• **What to work on**:
Copy out the listing from the line containing "You are a computer-use agent." through the end of the listing, keeping the requests and shifting each answer coordinate up by 43. Omit the pictures.

Rows of pointing data

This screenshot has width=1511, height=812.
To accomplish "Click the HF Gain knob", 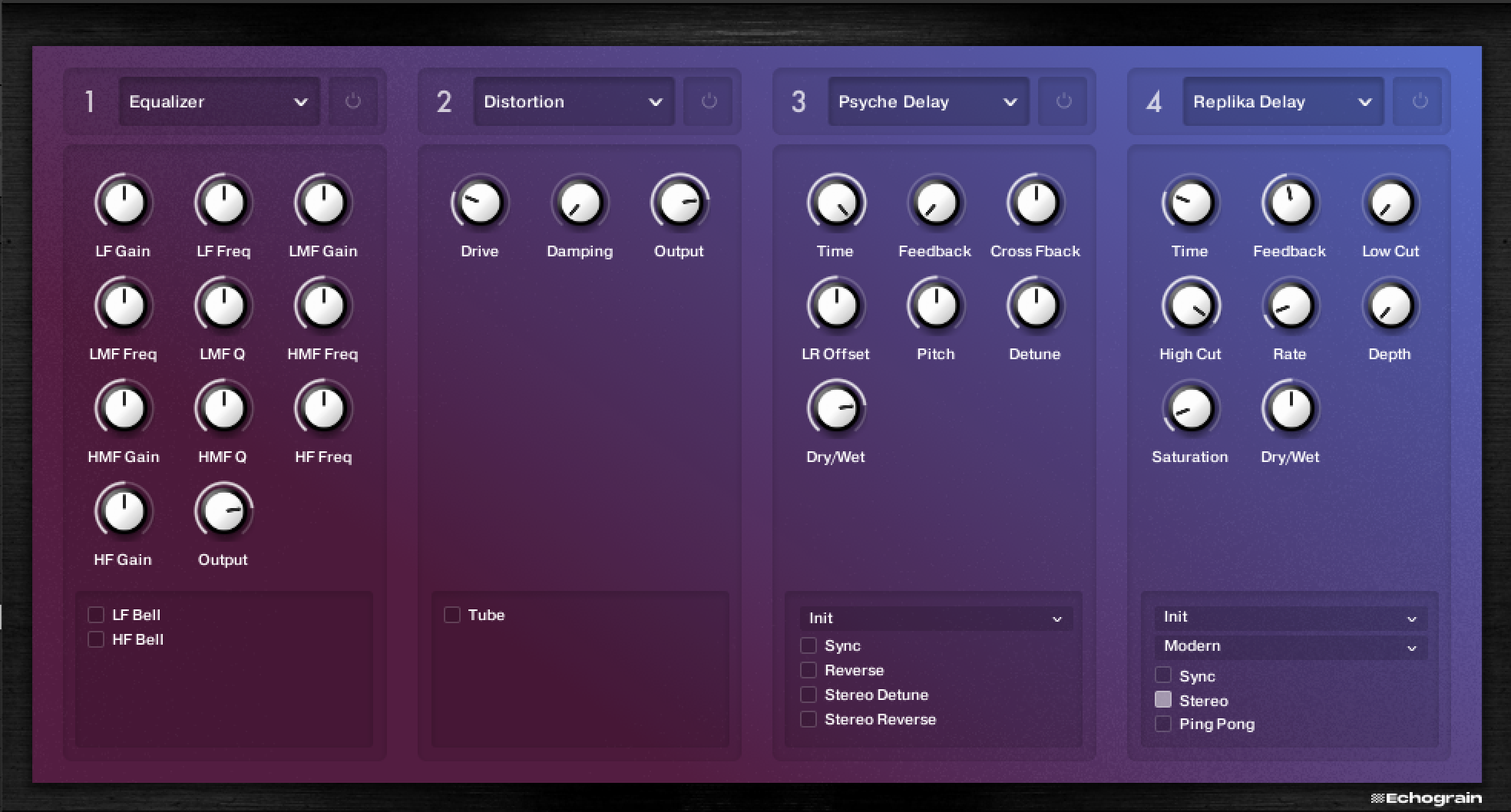I will 124,511.
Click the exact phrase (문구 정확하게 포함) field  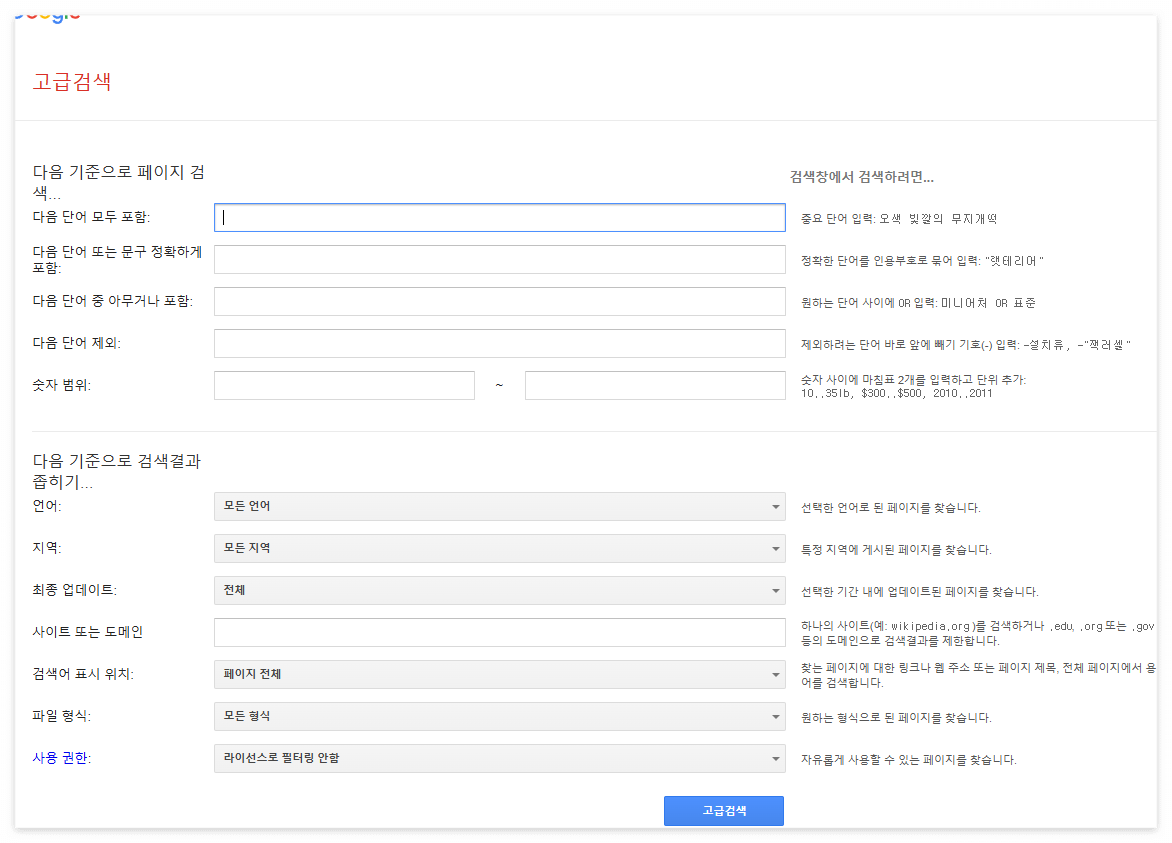coord(500,259)
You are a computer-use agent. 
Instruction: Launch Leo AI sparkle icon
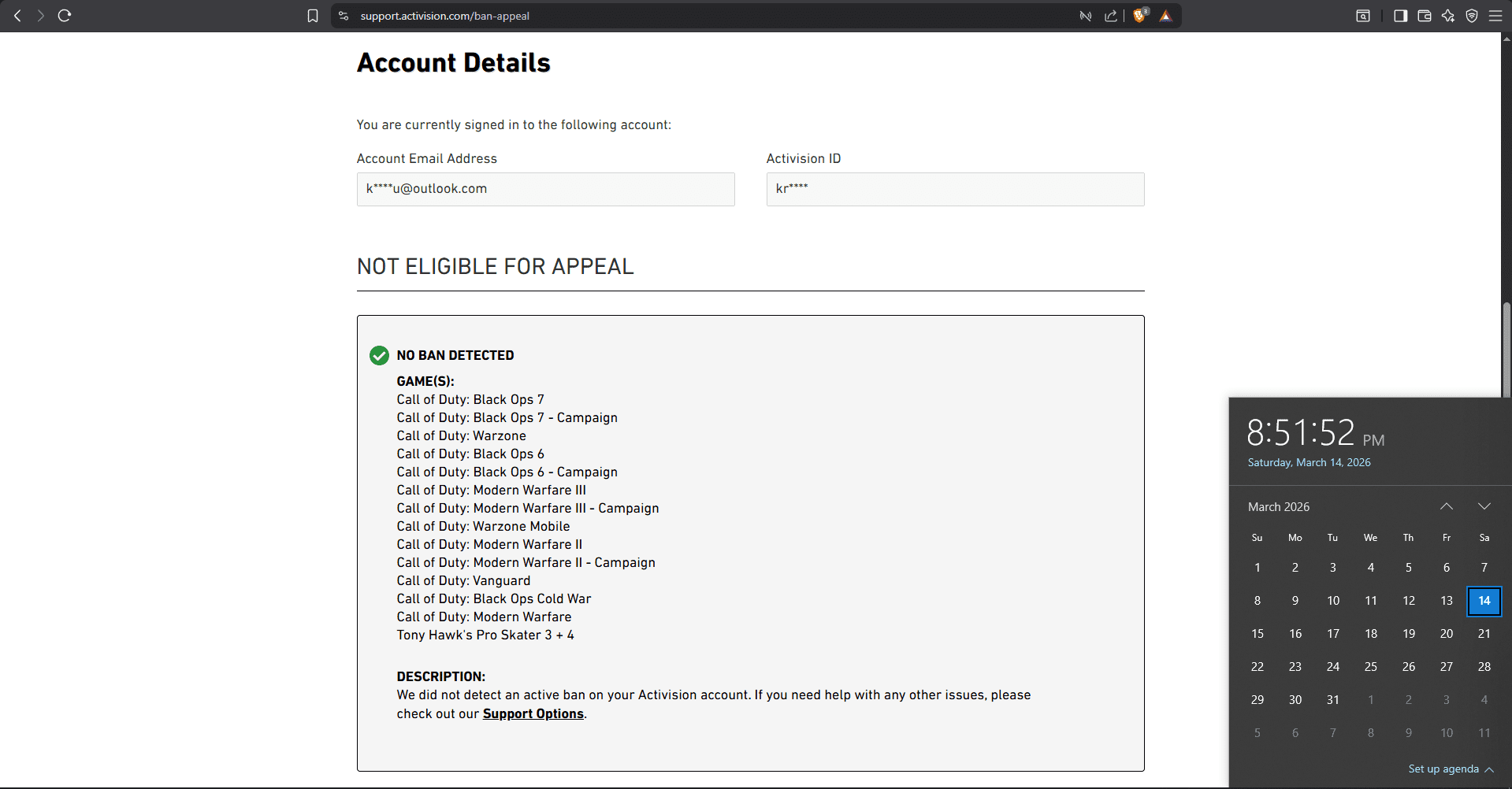[x=1448, y=16]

• **Complete answer**:
You are a computer-use agent. 
Instruction: Launch Leo AI sparkle icon
[x=1491, y=59]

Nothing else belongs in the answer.